Baye's Rule
1. Statement
\[ P(\theta | x) = \frac{P(x | \theta) P(\theta)} {P(x)} \]
2. Thinking about Baye's rule in terms of beliefs
There is a disease that you can get tested for. Before seeing the results of the test, my prior belief that I have the disease is \(P(D)\). This belief is the sum of two things:
- The belief that I have the disease and my test is positive = \(P(+|D)P(D)\) Here, you can think of \(P(+|D)\) as the fraction of my belief devoted to this case.
- The belief that I have the disease and my test is negative = \(P(+|D)P(D)\)
If I test positive, then I now should re-weight my beliefs.

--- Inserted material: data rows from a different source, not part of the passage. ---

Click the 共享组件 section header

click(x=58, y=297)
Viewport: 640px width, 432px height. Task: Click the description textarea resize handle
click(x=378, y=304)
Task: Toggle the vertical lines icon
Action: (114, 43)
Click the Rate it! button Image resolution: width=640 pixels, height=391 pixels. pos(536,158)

I now consider my previous beliefs in the two cases where I test positive:
- I test positive and I do not have the disease = \(P(+|\bar{D})P(\bar{D})\)

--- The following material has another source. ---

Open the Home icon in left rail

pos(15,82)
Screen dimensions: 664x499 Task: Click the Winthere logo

- I test positive and I have the disease = \(P(+|D)P(D)\)
I need to re-weight these beliefs (disease and no disease) so that they add to 1. The belief that I have the disease is then \[\frac{P(+, D)}{P( +)} = \frac{P( + | D)P(D)}{P( + )} \]
This is a very rational way to update my beliefs, because I am simply taking my old beliefs, discarding the ones I now know to be untrue, and re-weighting my remaining beliefs.